[1] My son, be attentive to my wisdom, incline your ear to my
understanding; [2] that you may keep discretion, and your lips may guard
knowledge. [3] For the lips of a loose woman drip honey, and her speech is
smoother than oil; [4] but in the end she is bitter as wormwood, sharp as a
two-edged sword. [5] Her feet go down to death; her steps follow the path
to Sheol; [6] she does not take heed to the path of life; her ways wander,
and she does not know it. [7] And now, O sons, listen to me, and do not
depart from the words of my mouth. [8] Keep your way far from her, and do
not go near the door of her house; [9] lest you give your honor to others
and your years to the merciless; [10] lest strangers take their fill of
your strength, and your labors go to the house of an alien; [11] and at the
end of your life you groan, when your flesh and body are consumed, [12] and
you say, "How I hated discipline, and my heart despised reproof! [13] I did
not listen to the voice of my teachers or incline my ear to my instructors.
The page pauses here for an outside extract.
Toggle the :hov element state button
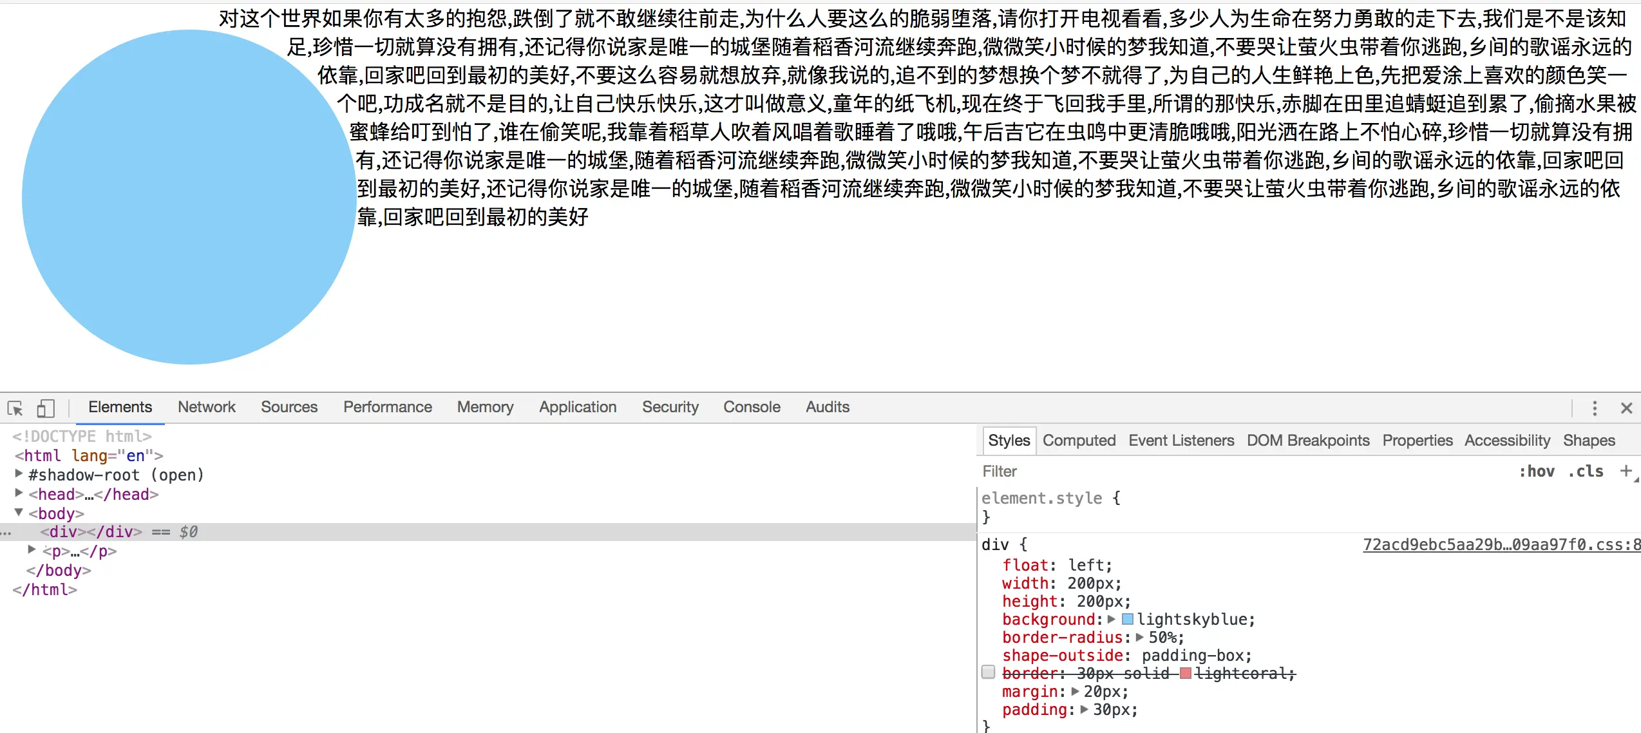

[14] I was at the point of utter ruin in the assembled congregation." [15]
Drink water from your own cistern, flowing water from your own well. [16]
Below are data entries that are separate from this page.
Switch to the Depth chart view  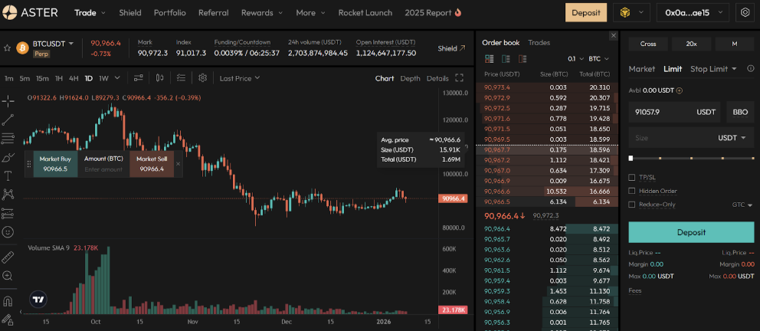tap(410, 77)
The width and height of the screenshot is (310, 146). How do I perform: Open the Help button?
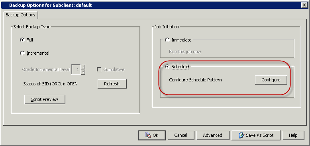(x=293, y=135)
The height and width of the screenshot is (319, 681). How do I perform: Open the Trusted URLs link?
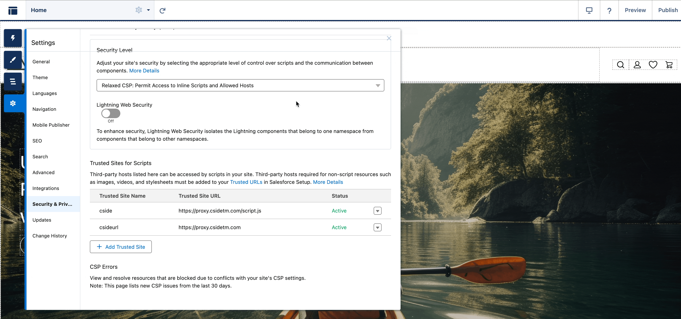(x=246, y=182)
Should your springs be scattered abroad, streams of water in the streets?
[17] Let them be for yourself alone, and not for strangers with you. [18]
Let your fountain be blessed, and rejoice in the wife of your youth, [19] a
lovely hind, a graceful doe. Let her affection fill you at all times with
delight, be infatuated always with her love. [20] Why should you be
infatuated, my son, with a loose woman and embrace the bosom of an
adventuress? [21] For a man's ways are before the eyes of the LORD, and he
watches all his paths. [22] The iniquities of the wicked ensnare him, and
he is caught in the toils of his sin. [23] He dies for lack of discipline,
and because of his great folly he is lost.